» REQUIREMENT: The entries below are to be given back exactly, with images excluded.

» Stored items:
-.-.-

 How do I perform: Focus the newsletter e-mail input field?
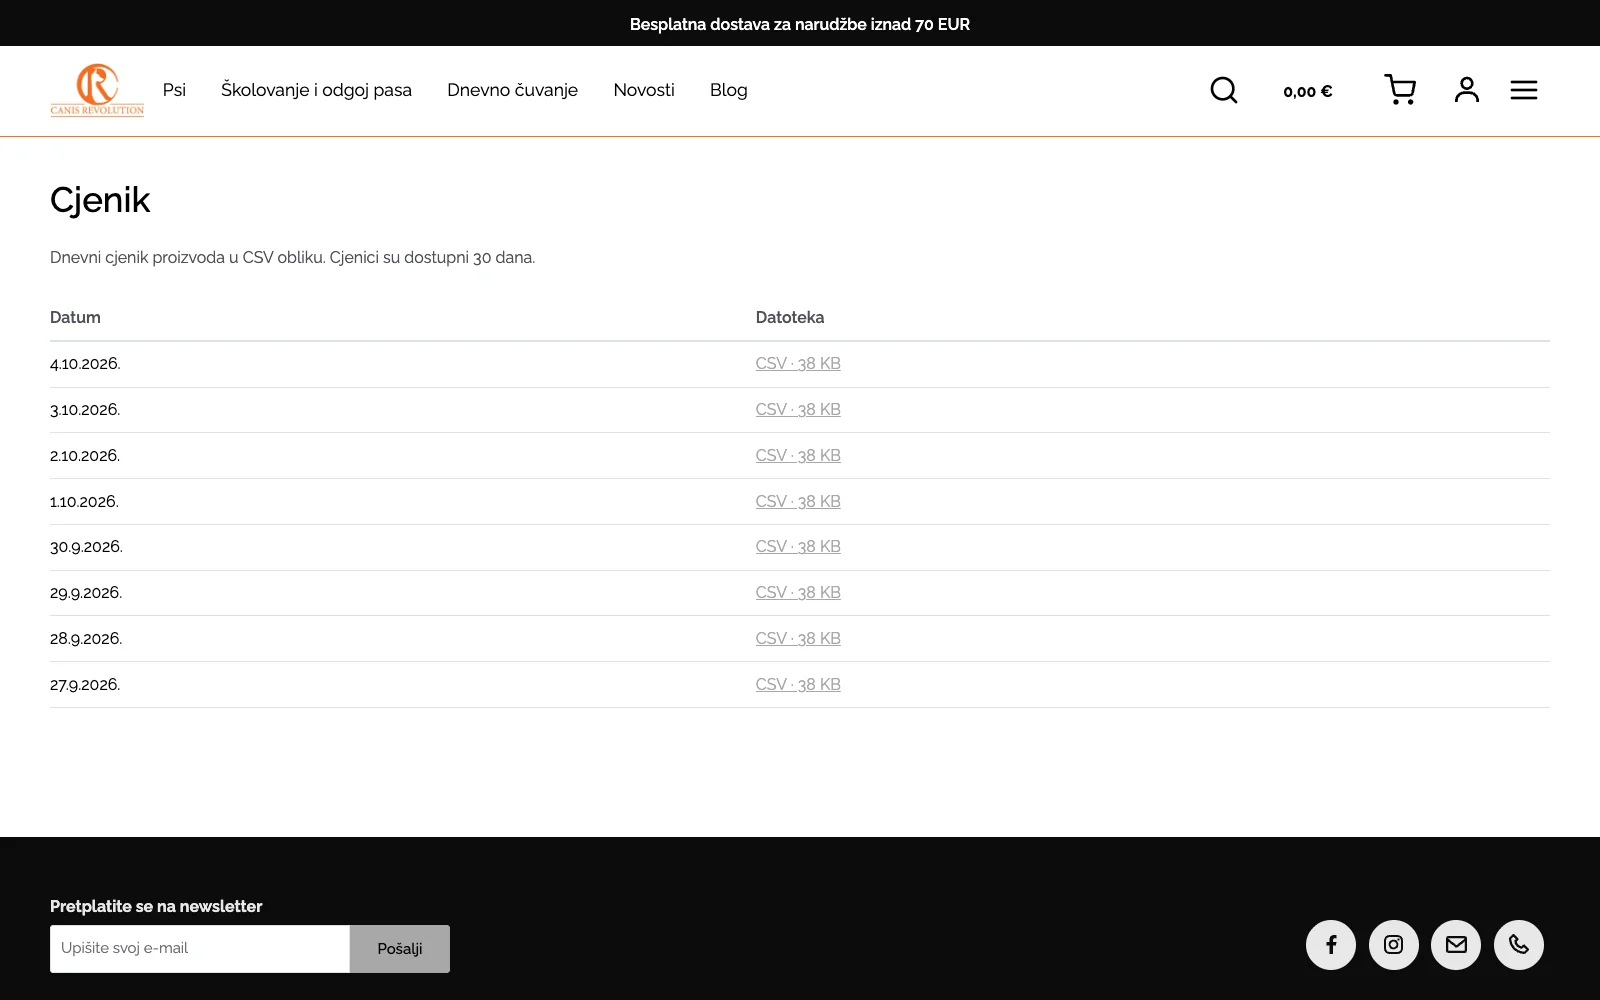(x=200, y=949)
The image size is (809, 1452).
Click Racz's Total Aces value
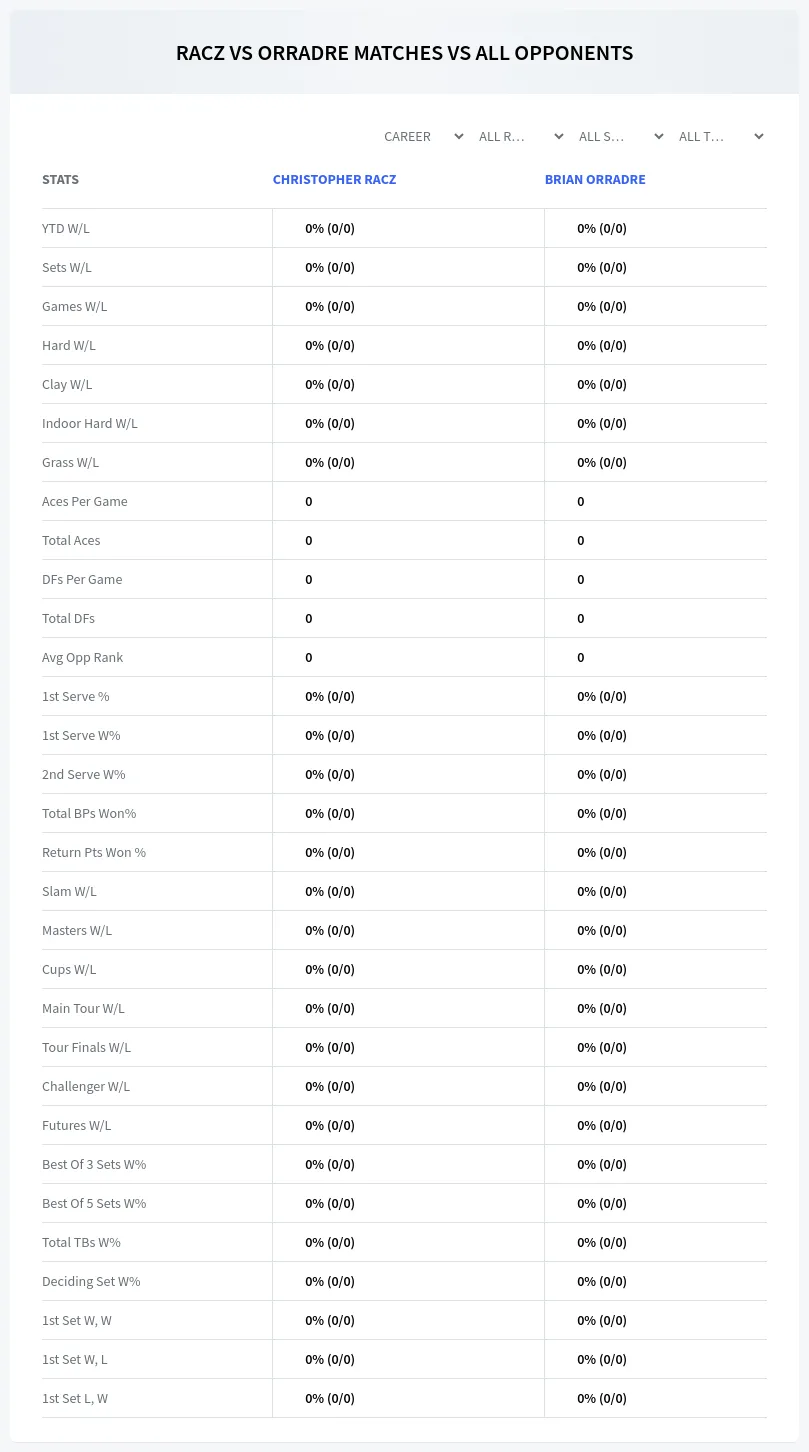pyautogui.click(x=309, y=540)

-.-.-

» ANSWER BOX:
 How do I perform: Focus the newsletter e-mail input field?
(x=200, y=949)
The image size is (809, 1452).
Click Racz's Total Aces value
pyautogui.click(x=309, y=540)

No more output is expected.